PROBLEM TO WORK ON ▸ Render every line of the data below as a Markdown table with two columns, Row and Line, numbering the rows in order and skipping any blank lines.

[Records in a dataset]
___
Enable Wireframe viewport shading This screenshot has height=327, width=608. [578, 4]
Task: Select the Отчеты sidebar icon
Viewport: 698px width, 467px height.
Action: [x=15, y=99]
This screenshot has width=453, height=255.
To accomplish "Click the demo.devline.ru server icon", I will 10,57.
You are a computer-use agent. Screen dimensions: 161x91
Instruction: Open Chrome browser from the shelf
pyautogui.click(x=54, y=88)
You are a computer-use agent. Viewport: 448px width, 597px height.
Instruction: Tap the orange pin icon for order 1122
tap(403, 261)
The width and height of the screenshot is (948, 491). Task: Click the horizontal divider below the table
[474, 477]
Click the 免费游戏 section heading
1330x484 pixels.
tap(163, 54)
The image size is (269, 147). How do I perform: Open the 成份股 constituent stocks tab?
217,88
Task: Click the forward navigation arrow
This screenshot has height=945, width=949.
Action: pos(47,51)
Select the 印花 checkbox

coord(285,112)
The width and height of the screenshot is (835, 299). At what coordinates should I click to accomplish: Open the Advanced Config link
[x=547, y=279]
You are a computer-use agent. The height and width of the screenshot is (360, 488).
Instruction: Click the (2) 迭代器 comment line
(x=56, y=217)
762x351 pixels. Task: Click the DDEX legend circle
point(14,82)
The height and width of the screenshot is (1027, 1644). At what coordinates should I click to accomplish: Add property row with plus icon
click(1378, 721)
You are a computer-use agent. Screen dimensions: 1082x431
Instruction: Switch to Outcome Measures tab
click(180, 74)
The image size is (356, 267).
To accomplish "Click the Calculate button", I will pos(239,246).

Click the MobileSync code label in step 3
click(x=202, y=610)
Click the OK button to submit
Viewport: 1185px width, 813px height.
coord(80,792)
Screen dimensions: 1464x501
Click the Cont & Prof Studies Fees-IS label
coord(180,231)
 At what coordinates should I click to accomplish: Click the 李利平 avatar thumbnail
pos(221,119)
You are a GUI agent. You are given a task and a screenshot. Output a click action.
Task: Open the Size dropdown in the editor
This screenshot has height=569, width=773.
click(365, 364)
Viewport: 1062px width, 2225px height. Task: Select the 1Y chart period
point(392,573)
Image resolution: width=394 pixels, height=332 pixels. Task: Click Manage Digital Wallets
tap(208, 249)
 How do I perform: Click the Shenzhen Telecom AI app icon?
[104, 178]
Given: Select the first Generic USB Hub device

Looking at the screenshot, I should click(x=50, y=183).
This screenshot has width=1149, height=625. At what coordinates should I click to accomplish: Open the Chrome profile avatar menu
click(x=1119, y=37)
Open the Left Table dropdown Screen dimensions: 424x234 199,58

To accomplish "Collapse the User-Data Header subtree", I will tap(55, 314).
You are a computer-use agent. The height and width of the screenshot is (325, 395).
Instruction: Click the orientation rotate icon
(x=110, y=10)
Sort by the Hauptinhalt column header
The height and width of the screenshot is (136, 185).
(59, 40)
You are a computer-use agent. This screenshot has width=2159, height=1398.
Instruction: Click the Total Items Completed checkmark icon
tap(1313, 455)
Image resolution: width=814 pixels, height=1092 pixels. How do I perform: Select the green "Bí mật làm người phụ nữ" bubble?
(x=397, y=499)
___
ANSWER BELOW ▸
| Row | Line |
|---|---|
| 1 | Enable Wireframe viewport shading This screenshot has height=327, width=608. [578, 4] |
| 2 | Task: Select the Отчеты sidebar icon |
| 3 | Viewport: 698px width, 467px height. |
| 4 | Action: [x=15, y=99] |
| 5 | This screenshot has width=453, height=255. |
| 6 | To accomplish "Click the demo.devline.ru server icon", I will 10,57. |
| 7 | You are a computer-use agent. Screen dimensions: 161x91 |
| 8 | Instruction: Open Chrome browser from the shelf |
| 9 | pyautogui.click(x=54, y=88) |
| 10 | You are a computer-use agent. Viewport: 448px width, 597px height. |
| 11 | Instruction: Tap the orange pin icon for order 1122 |
| 12 | tap(403, 261) |
| 13 | The width and height of the screenshot is (948, 491). Task: Click the horizontal divider below the table |
| 14 | [474, 477] |
| 15 | Click the 免费游戏 section heading |
| 16 | 1330x484 pixels. |
| 17 | tap(163, 54) |
| 18 | The image size is (269, 147). How do I perform: Open the 成份股 constituent stocks tab? |
| 19 | 217,88 |
| 20 | Task: Click the forward navigation arrow |
| 21 | This screenshot has height=945, width=949. |
| 22 | Action: pos(47,51) |
| 23 | Select the 印花 checkbox |
| 24 | coord(285,112) |
| 25 | The width and height of the screenshot is (835, 299). At what coordinates should I click to accomplish: Open the Advanced Config link |
| 26 | [x=547, y=279] |
| 27 | You are a computer-use agent. The height and width of the screenshot is (360, 488). |
| 28 | Instruction: Click the (2) 迭代器 comment line |
| 29 | (x=56, y=217) |
| 30 | 762x351 pixels. Task: Click the DDEX legend circle |
| 31 | point(14,82) |
| 32 | The height and width of the screenshot is (1027, 1644). At what coordinates should I click to accomplish: Add property row with plus icon |
| 33 | click(1378, 721) |
| 34 | You are a computer-use agent. Screen dimensions: 1082x431 |
| 35 | Instruction: Switch to Outcome Measures tab |
| 36 | click(180, 74) |
| 37 | The image size is (356, 267). |
| 38 | To accomplish "Click the Calculate button", I will pos(239,246). |
| 39 | Click the MobileSync code label in step 3 |
| 40 | click(x=202, y=610) |
| 41 | Click the OK button to submit |
| 42 | Viewport: 1185px width, 813px height. |
| 43 | coord(80,792) |
| 44 | Screen dimensions: 1464x501 |
| 45 | Click the Cont & Prof Studies Fees-IS label |
| 46 | coord(180,231) |
| 47 |  At what coordinates should I click to accomplish: Click the 李利平 avatar thumbnail |
| 48 | pos(221,119) |
| 49 | You are a GUI agent. You are given a task and a screenshot. Output a click action. |
| 50 | Task: Open the Size dropdown in the editor |
| 51 | This screenshot has height=569, width=773. |
| 52 | click(365, 364) |
| 53 | Viewport: 1062px width, 2225px height. Task: Select the 1Y chart period |
| 54 | point(392,573) |
| 55 | Image resolution: width=394 pixels, height=332 pixels. Task: Click Manage Digital Wallets |
| 56 | tap(208, 249) |
| 57 |  How do I perform: Click the Shenzhen Telecom AI app icon? |
| 58 | [104, 178] |
| 59 | Given: Select the first Generic USB Hub device |
| 60 | Looking at the screenshot, I should click(x=50, y=183). |
| 61 | This screenshot has width=1149, height=625. At what coordinates should I click to accomplish: Open the Chrome profile avatar menu |
| 62 | click(x=1119, y=37) |
| 63 | Open the Left Table dropdown Screen dimensions: 424x234 199,58 |
| 64 | To accomplish "Collapse the User-Data Header subtree", I will tap(55, 314). |
| 65 | You are a computer-use agent. The height and width of the screenshot is (325, 395). |
| 66 | Instruction: Click the orientation rotate icon |
| 67 | (x=110, y=10) |
| 68 | Sort by the Hauptinhalt column header |
| 69 | The height and width of the screenshot is (136, 185). |
| 70 | (59, 40) |
| 71 | You are a computer-use agent. This screenshot has width=2159, height=1398. |
| 72 | Instruction: Click the Total Items Completed checkmark icon |
| 73 | tap(1313, 455) |
| 74 | Image resolution: width=814 pixels, height=1092 pixels. How do I perform: Select the green "Bí mật làm người phụ nữ" bubble? |
| 75 | (x=397, y=499) |